### Recorded data
◆ ◆ ◆ ◆ ◆

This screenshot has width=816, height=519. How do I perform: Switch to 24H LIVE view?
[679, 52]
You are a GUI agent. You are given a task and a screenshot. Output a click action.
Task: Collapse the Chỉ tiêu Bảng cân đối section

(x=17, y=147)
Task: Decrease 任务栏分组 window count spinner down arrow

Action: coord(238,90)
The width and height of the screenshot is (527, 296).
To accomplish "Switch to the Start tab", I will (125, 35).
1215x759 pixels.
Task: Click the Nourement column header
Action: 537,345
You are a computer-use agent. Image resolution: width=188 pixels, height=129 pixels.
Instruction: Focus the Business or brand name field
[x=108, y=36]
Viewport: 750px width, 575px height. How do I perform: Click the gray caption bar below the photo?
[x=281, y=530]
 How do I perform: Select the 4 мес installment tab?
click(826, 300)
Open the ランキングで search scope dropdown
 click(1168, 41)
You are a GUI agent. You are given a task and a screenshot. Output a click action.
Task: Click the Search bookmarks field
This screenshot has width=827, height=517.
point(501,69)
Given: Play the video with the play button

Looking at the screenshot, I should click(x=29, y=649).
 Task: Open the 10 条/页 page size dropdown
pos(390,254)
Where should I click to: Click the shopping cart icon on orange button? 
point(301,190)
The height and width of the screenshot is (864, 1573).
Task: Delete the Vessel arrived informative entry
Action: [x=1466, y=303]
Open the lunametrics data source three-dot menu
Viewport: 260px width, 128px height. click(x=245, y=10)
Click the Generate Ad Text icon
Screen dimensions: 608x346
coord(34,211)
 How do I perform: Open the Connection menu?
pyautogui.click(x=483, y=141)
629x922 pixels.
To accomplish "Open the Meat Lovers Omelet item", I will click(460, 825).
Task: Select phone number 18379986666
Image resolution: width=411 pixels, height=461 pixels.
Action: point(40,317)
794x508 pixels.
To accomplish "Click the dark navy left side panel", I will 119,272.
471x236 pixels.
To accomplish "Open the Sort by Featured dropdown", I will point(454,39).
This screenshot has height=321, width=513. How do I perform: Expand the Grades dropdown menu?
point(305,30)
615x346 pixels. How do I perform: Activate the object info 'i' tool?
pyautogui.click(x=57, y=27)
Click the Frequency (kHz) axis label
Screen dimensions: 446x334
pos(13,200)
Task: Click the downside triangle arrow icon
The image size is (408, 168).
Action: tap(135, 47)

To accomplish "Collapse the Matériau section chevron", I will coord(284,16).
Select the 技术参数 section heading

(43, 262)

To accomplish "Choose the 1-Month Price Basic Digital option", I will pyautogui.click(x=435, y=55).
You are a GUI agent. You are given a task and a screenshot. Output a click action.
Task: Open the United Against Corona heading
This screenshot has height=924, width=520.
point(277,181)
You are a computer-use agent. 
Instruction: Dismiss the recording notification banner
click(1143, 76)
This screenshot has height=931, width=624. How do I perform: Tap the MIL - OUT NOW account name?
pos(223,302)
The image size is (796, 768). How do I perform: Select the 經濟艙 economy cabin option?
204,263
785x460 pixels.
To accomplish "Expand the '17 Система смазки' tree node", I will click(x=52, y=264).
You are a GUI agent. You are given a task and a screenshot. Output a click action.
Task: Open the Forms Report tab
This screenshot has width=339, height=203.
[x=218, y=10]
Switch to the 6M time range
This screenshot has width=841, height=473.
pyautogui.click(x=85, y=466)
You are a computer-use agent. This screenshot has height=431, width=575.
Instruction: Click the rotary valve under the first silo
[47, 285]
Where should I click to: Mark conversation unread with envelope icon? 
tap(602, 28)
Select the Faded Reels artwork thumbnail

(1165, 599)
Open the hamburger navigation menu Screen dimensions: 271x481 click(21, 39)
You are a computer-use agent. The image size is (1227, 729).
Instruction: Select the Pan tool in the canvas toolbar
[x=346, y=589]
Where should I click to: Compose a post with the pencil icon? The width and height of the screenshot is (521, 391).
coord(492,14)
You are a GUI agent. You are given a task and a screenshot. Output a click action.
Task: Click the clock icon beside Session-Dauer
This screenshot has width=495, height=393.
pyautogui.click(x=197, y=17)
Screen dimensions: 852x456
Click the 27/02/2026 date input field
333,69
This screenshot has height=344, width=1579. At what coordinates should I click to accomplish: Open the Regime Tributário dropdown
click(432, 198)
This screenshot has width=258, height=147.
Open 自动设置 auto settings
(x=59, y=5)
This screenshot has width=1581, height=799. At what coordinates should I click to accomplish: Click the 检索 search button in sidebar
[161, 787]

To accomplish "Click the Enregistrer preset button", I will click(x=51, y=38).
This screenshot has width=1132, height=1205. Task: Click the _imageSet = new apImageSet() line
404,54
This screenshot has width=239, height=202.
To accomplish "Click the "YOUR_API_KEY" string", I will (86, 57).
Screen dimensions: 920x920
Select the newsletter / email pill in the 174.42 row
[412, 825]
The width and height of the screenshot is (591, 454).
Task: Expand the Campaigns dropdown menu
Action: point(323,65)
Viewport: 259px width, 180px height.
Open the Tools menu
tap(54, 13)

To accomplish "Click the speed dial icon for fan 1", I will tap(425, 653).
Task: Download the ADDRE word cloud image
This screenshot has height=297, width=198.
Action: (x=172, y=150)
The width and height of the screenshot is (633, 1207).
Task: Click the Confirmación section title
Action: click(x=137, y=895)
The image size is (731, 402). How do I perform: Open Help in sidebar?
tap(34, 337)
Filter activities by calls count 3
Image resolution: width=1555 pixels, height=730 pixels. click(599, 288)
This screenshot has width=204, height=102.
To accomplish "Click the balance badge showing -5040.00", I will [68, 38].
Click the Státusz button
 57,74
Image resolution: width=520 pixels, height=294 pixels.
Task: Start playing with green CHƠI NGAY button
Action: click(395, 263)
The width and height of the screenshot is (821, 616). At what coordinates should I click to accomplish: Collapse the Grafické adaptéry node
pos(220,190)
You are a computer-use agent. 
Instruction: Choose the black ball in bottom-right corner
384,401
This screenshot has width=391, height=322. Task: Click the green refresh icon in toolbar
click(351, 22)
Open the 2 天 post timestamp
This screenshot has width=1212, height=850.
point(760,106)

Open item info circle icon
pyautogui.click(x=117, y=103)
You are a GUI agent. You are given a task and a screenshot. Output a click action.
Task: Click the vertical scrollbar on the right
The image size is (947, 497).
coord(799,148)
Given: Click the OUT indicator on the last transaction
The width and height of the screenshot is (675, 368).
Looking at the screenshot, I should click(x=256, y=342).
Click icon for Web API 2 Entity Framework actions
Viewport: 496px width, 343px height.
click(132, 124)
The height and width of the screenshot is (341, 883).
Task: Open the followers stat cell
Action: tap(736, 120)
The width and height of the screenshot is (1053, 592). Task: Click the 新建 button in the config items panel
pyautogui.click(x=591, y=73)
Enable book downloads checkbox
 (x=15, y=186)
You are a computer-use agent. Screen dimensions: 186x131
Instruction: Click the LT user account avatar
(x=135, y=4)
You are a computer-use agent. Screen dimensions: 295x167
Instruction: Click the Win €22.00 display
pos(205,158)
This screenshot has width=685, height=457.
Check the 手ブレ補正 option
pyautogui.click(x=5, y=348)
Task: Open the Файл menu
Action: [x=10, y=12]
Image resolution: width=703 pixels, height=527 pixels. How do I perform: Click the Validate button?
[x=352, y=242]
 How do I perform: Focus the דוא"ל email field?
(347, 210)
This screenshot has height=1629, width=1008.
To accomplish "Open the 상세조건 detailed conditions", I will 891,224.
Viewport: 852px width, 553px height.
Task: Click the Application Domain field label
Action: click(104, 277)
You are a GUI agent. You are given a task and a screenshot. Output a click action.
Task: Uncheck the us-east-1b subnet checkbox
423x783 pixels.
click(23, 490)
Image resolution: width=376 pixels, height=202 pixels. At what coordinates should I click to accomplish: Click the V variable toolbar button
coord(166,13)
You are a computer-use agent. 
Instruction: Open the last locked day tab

◆ ◆ ◆ ◆ ◆

### WORK ORDER
Once you have identified the lines above that contain "last", copy each of them.

### REPLY TO THE TASK
Given: Click the OUT indicator on the last transaction
Instruction: Open the last locked day tab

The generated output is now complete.